You might need to delete a domain when you:

  • assign an agent to a different domain
  • merge two domains

Follow these steps:

  1. Shut down the Enterprise Manager.
  2. Navigate to the <EM_Home>/config directory.
  3. Delete the domain from the domains.xml file.
  4. If necessary, reassign any mapped agents to different domains.
  5. Delete the corresponding domain directory from the <EM_Home>/config/modules directory.
  6. Restart the Enterprise Manager.

Merge Two Domains

Merging two domains involves merging all agent mapping information into one domain, and moving any associated management modules under one domain.

Follow these steps:

  1. Shut down the Enterprise Manager.
  2. Open the domains.xml file in the <EM_Home>/config directory.
  3. Under the source domain (for example, Domain A), copy the agent mapping XML code information.
  4. Under the target domain (for example, Domain B), paste the agent mapping XML code information.
  5. Delete agent mapping XML code from the source domain (for example, Domain A).
  6. Move any management modules from the source domain (for example, Domain A) directory in <EM_Home>/config/modules/ to the target domain (for example, Domain B).

    Note: If any management modules already exist in the target domain directory with the same name as the ones you are moving over, you will need to rename the management modules from the source domain.

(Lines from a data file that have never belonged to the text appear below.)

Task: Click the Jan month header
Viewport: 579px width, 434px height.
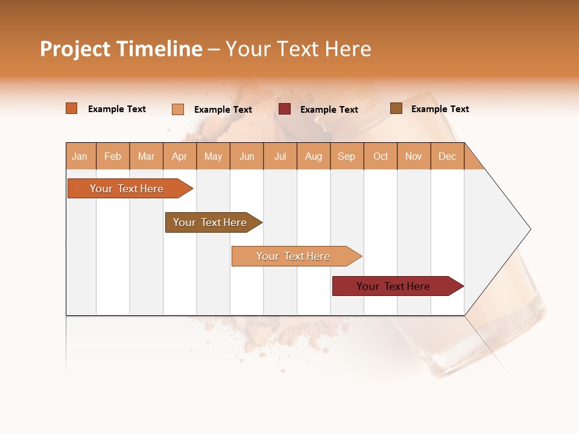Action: coord(80,156)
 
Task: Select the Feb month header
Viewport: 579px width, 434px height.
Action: coord(113,156)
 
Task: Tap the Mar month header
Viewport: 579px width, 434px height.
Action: coord(146,156)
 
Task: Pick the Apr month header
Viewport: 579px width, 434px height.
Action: coord(180,156)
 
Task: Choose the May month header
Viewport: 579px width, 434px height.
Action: coord(213,156)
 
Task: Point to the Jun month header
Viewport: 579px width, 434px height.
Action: coord(247,156)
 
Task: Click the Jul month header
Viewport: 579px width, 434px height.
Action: coord(280,156)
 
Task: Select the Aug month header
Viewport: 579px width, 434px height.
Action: coord(314,156)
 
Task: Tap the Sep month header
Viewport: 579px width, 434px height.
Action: coord(347,156)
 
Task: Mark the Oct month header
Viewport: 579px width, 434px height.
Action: coord(381,156)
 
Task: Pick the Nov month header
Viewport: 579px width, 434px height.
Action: coord(414,156)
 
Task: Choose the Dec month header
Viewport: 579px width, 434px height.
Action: coord(448,156)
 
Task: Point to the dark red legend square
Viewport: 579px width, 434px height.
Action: coord(285,109)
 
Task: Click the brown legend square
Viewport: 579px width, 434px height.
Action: coord(396,108)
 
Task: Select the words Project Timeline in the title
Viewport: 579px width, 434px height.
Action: coord(121,49)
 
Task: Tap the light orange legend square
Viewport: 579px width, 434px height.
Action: coord(178,109)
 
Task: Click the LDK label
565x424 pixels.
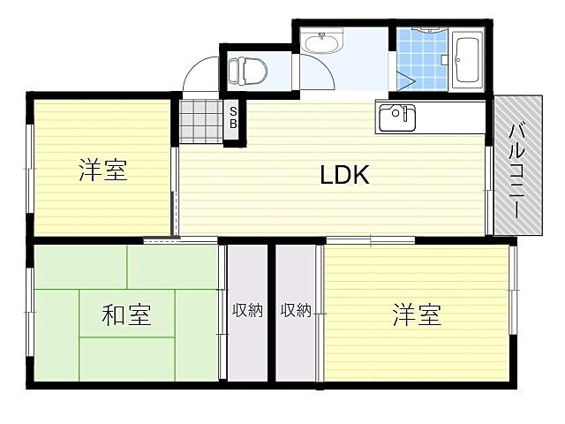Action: [x=344, y=175]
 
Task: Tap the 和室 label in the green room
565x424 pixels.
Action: [x=125, y=314]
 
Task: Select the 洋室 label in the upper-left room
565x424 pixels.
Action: [x=103, y=170]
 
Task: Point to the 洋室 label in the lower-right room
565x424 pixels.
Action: [x=417, y=314]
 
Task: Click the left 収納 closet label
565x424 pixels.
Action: [x=247, y=310]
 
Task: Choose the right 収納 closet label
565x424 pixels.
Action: [x=296, y=310]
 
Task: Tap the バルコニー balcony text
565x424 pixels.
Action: [x=516, y=167]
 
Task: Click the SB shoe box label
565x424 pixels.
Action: [x=233, y=117]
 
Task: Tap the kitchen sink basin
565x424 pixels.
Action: [x=396, y=117]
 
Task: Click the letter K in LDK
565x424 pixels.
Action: [x=360, y=175]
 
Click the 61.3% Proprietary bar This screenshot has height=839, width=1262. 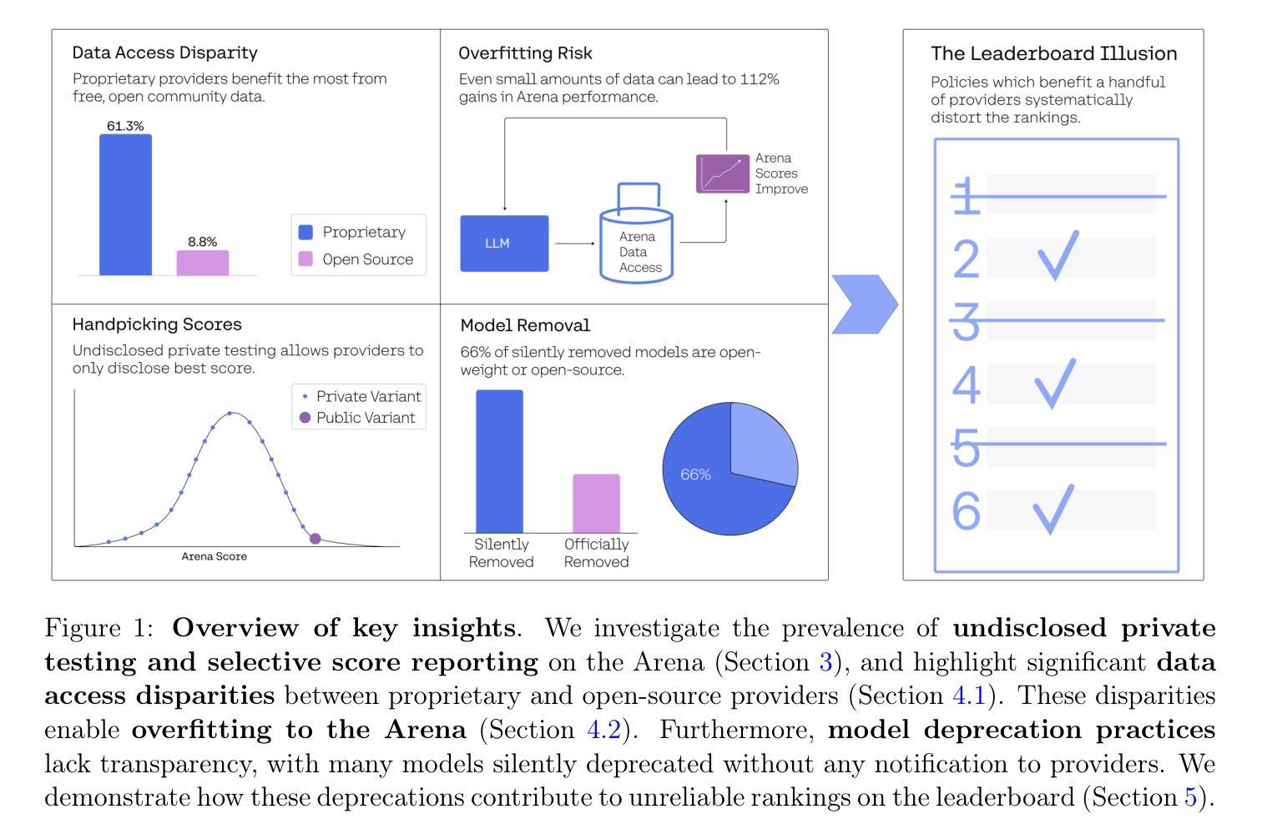coord(125,205)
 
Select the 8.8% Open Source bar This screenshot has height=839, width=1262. coord(202,263)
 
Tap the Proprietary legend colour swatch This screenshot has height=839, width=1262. coord(305,232)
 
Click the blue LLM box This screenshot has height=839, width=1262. coord(504,244)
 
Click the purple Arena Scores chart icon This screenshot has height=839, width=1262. coord(723,173)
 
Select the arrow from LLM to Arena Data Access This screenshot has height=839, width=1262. coord(575,244)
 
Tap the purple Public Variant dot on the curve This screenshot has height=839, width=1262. coord(316,539)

If two management modules with the same name exist, the Enterprise Manager will not start.
  7. Delete the source domain from domains.xml.
  8. Restart the Enterprise Manager.

Clone Domains Between Different Introscope Installations

Carry out this procedure if the target installation domain configuration is exactly the same as the source installation. (That is, if all domains defined in the domains.xml file are going to be exactly the same.)

Follow these steps:

  1. Copy the <EM_Home>/config/domains.xml file in the source installation over to the same directory in the target installation.
  2. Copy the <EM_Home>/config/shutoff/MetricShutoffConfiguration.xml, if it exists, in the source installation over to the same directory in the target installation.
  3. Copy the contents of the <EM_Home>/config/modules/<domain> directory from the source installation to the target installation.
  4. Restart the Enterprise Manager.

Move a Domain Between Non-cloned Installations

Carry out this procedure when you want to move a domain between non-cloned installations if the domain configurations between the old and new installations vary slightly.

Follow these steps:

  1. Open the domains.xml file in the <EM_Home>/config directory in the source installation.
  2. Copy the domain information.
  3. Open the domains.xml file in the <EM_Home>/config directory in the target installation.
  4. Copy the domain information into the domains.xml file.
  5. In the target installation, create new management module directories that correspond to those in the source installation in the <EM_Home>/config/modules directory.
  6. Copy any management modules that belong to the domain you are moving over and paste them into the corresponding domain directories.
  7. Delete the domain from the source installation.
  8. Restart the Enterprise Manager.

Agent Failover and User/Domain Configuration

If you use the agent failover functionality and have users and passwords defined, verify that the domains.xml, server.xml, and users.xml files are in sync across the specified failover Enterprise Managers.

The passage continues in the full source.